> **Task instructions**
Your task is to copy each line of the listing that contains the word "agent".
§ §
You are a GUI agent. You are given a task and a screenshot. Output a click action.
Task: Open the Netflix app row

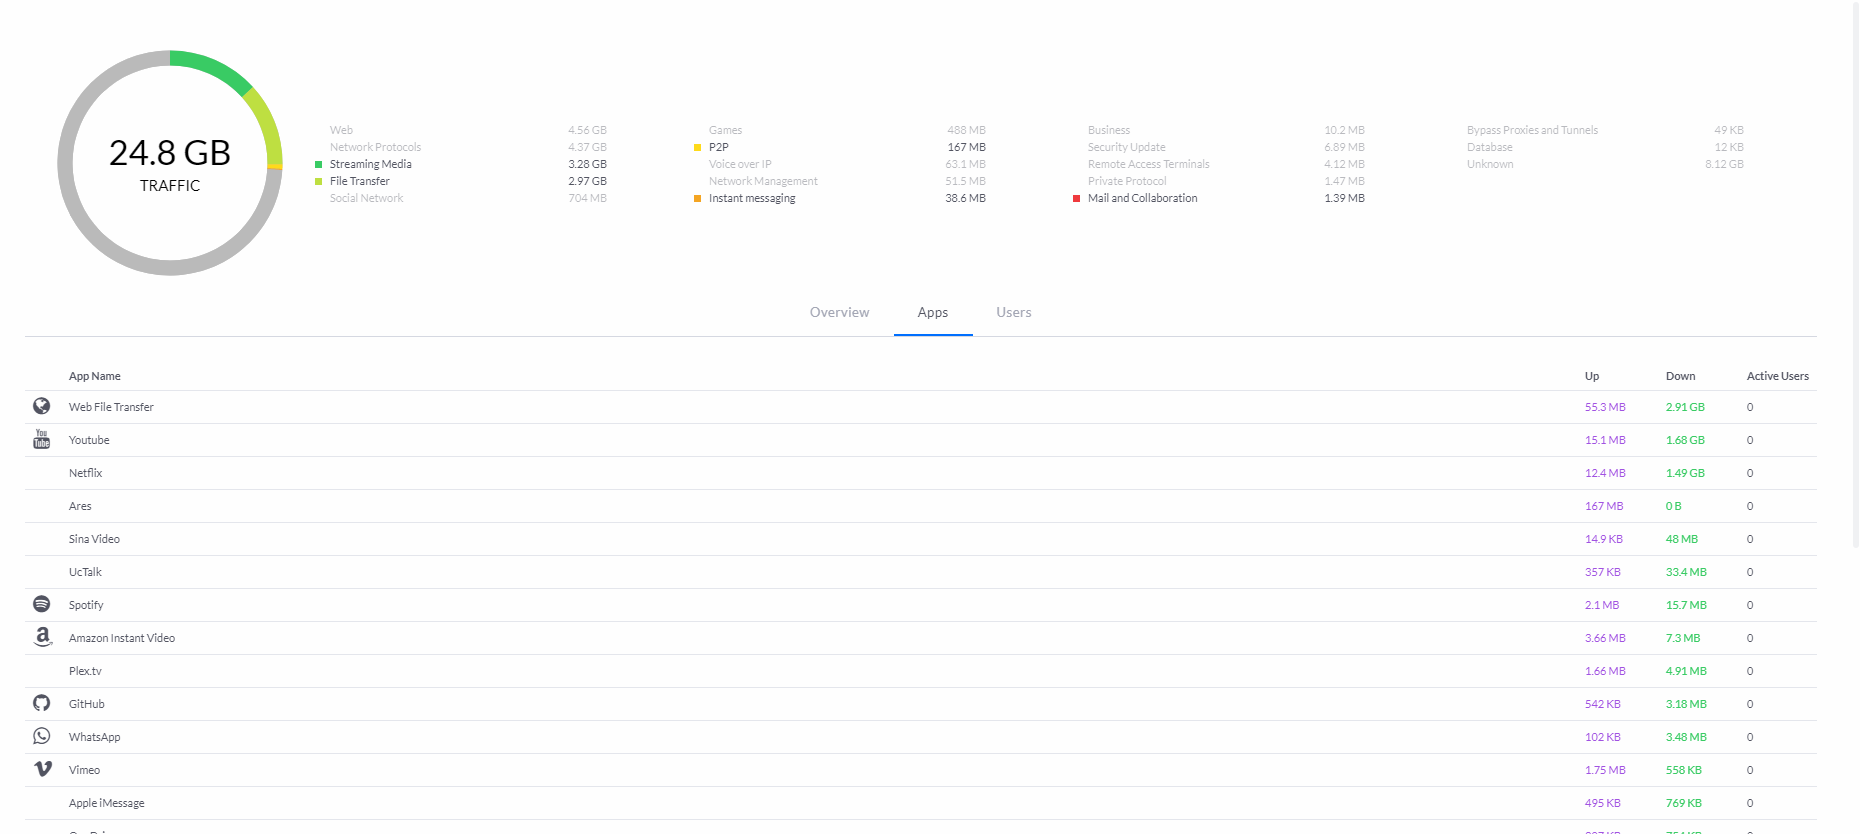point(86,473)
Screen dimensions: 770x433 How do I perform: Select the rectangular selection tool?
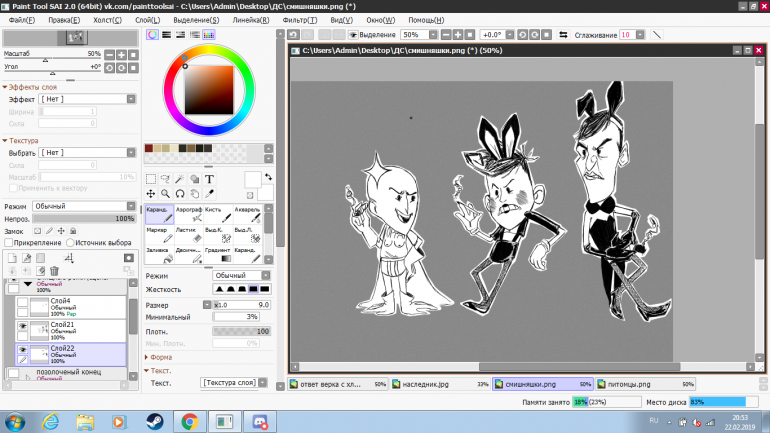point(151,179)
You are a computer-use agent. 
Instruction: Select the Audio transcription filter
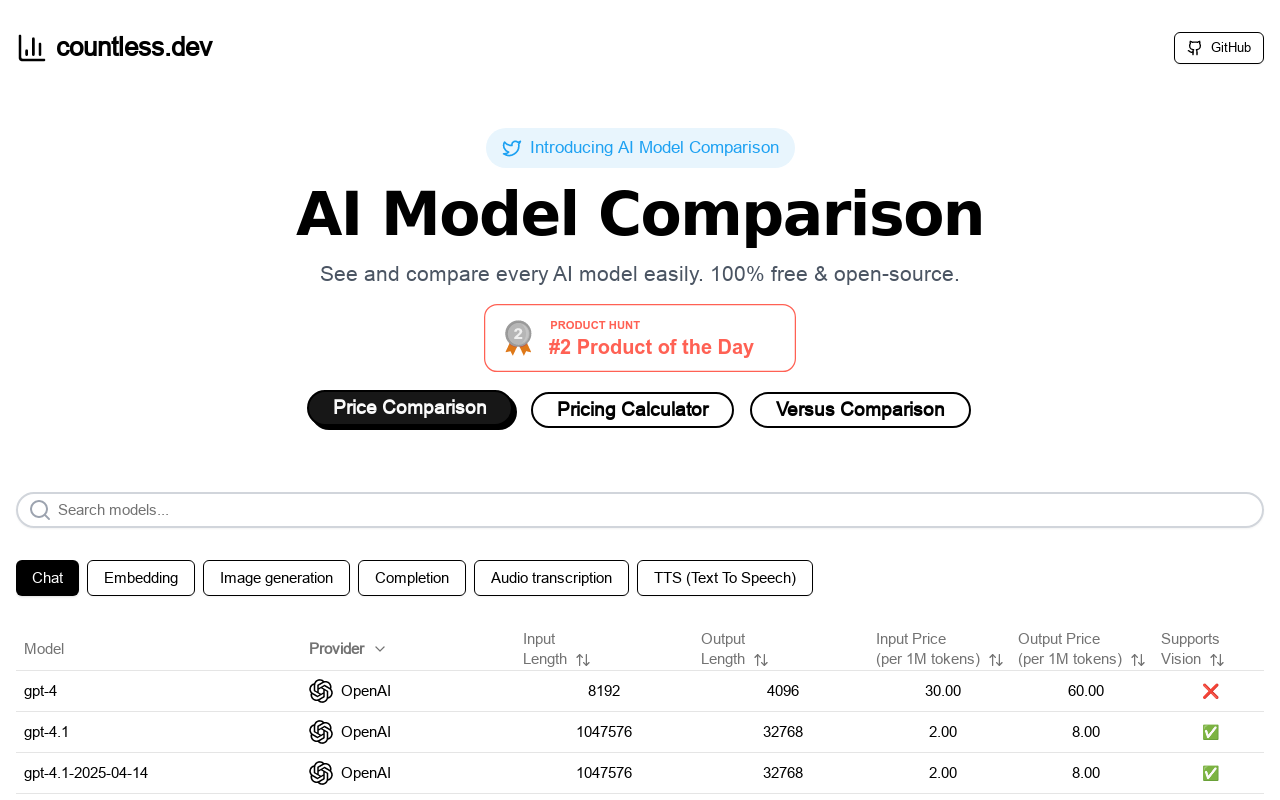click(x=551, y=578)
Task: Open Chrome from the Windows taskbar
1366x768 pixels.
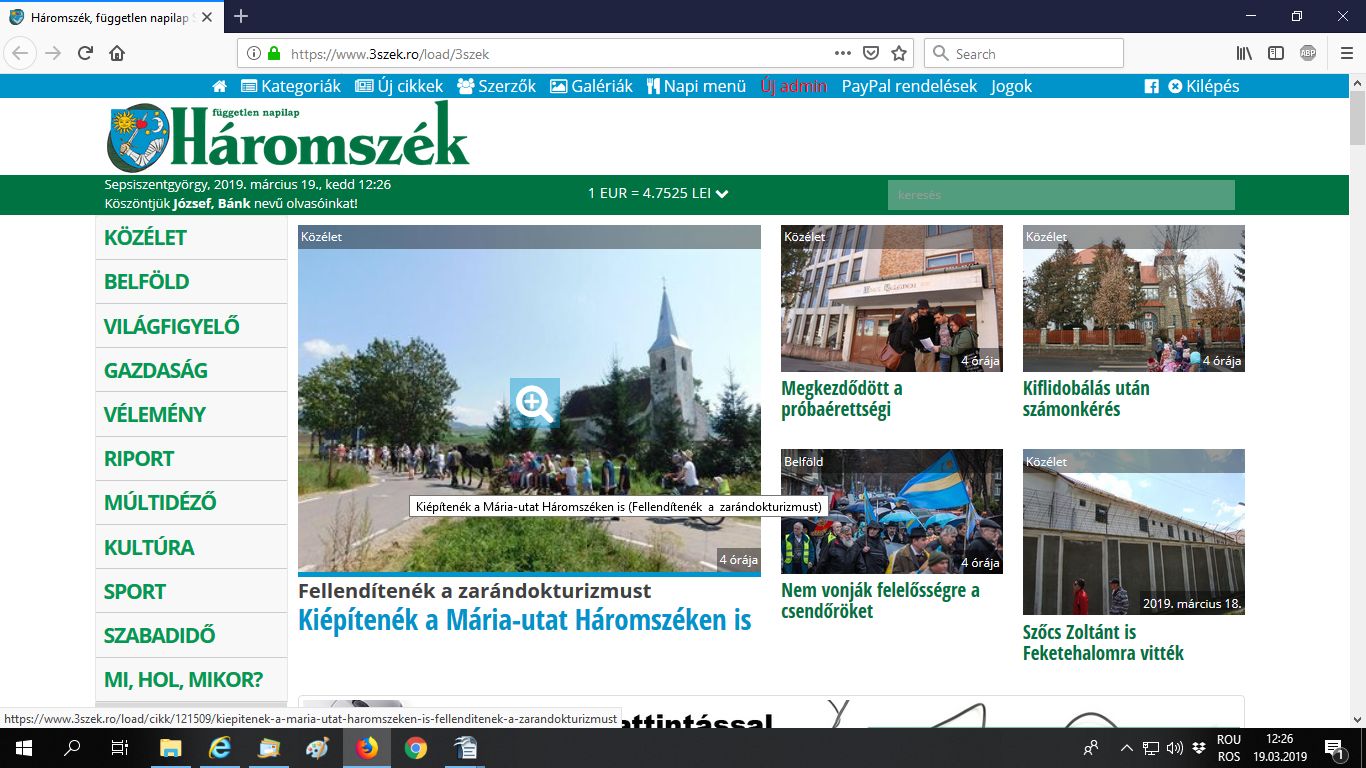Action: coord(416,748)
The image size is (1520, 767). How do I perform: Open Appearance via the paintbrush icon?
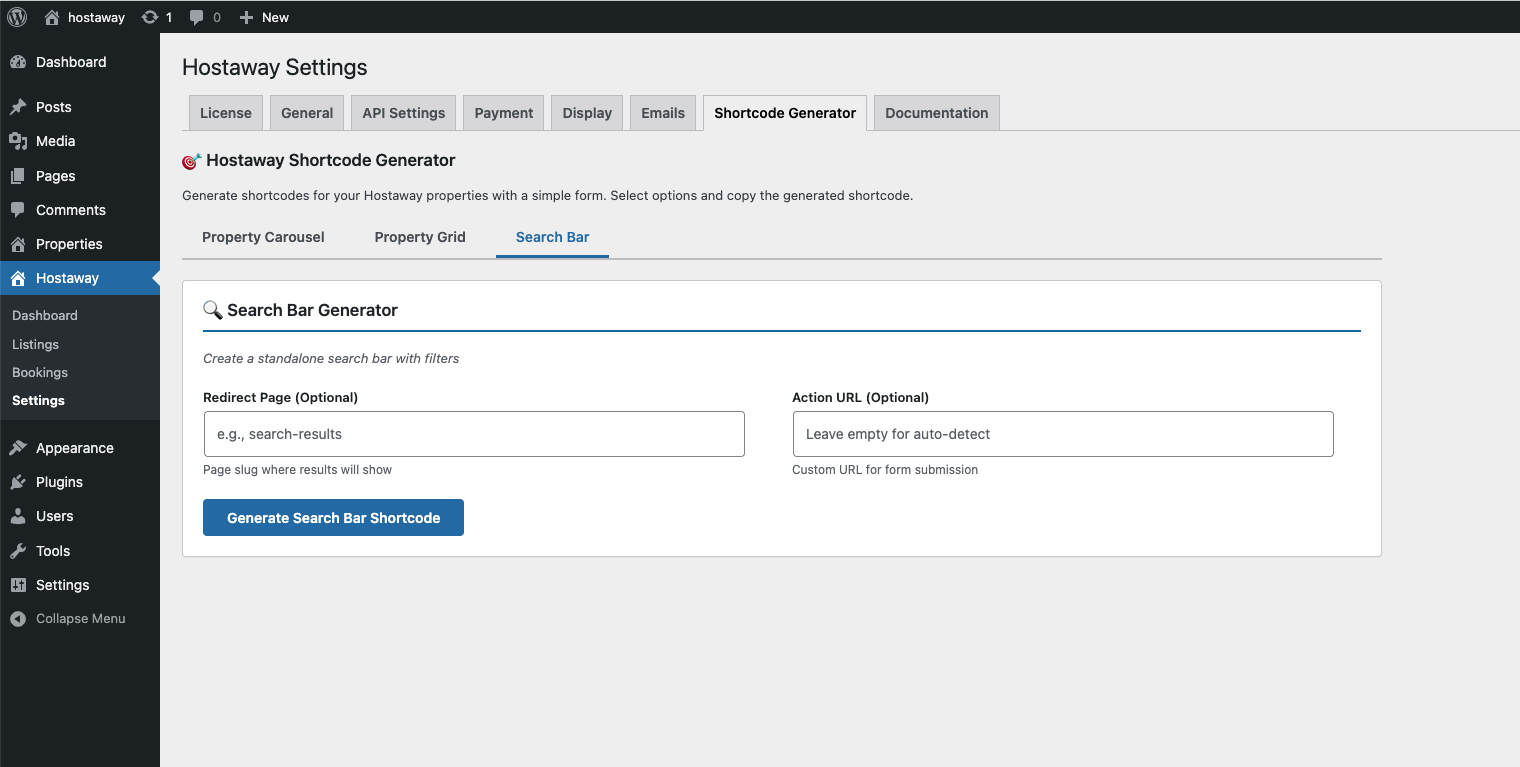(x=20, y=447)
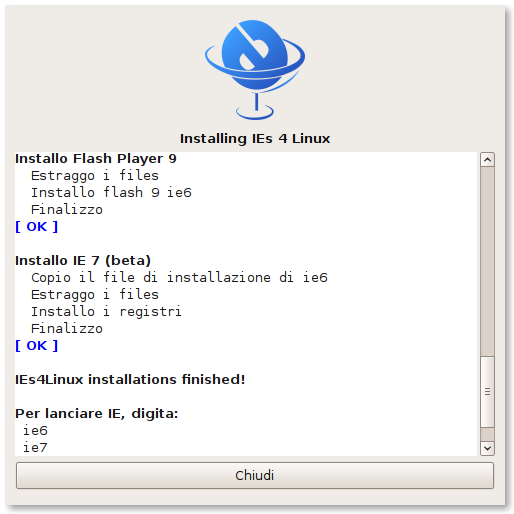514x514 pixels.
Task: Click the OK status under IE 7 section
Action: (37, 346)
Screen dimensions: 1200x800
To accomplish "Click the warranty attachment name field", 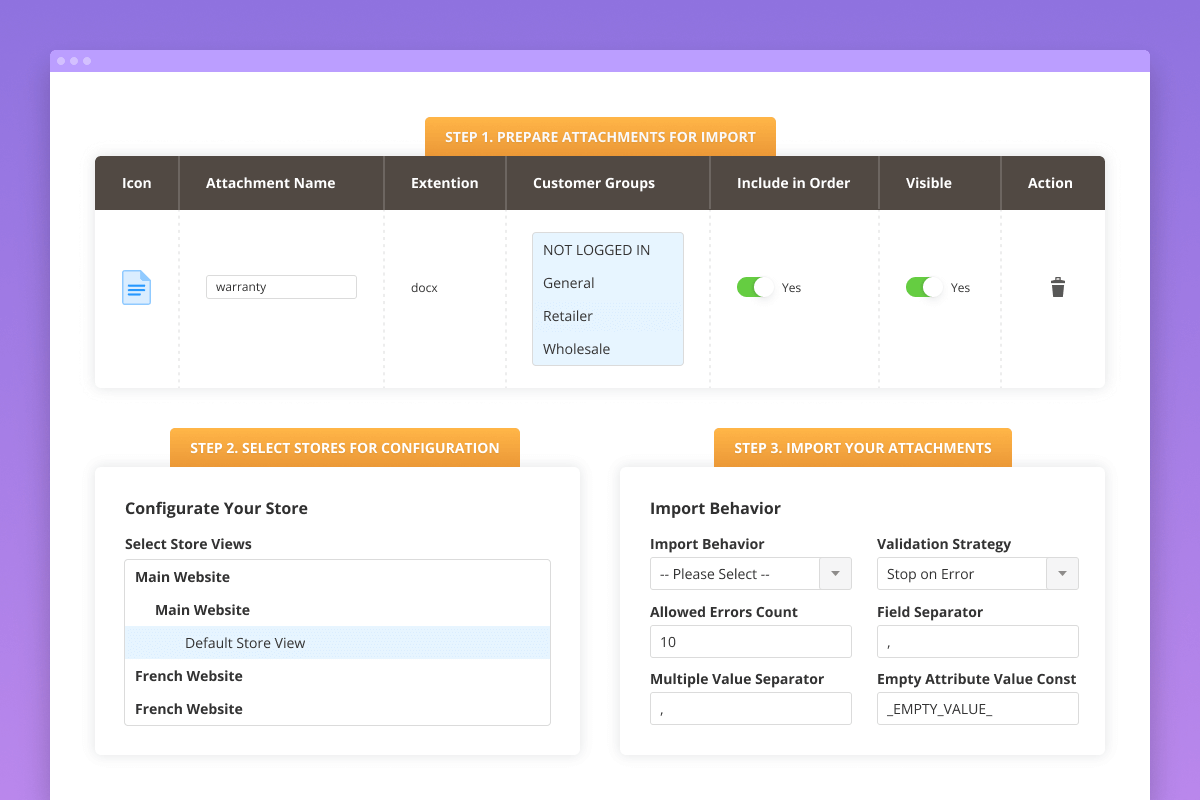I will pos(281,287).
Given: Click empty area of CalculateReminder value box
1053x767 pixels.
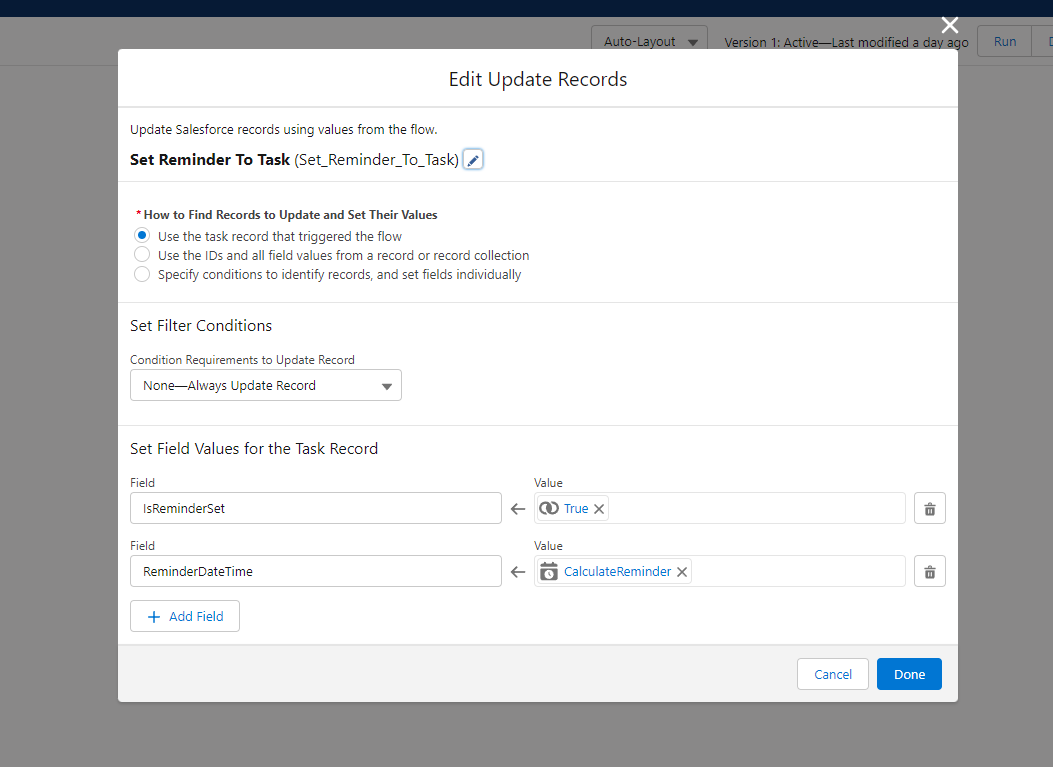Looking at the screenshot, I should (x=800, y=572).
§ §
> **Response to this exercise**
You are a GUI agent. You are given a task and a screenshot. Output a click action.
You are a computer-use agent. 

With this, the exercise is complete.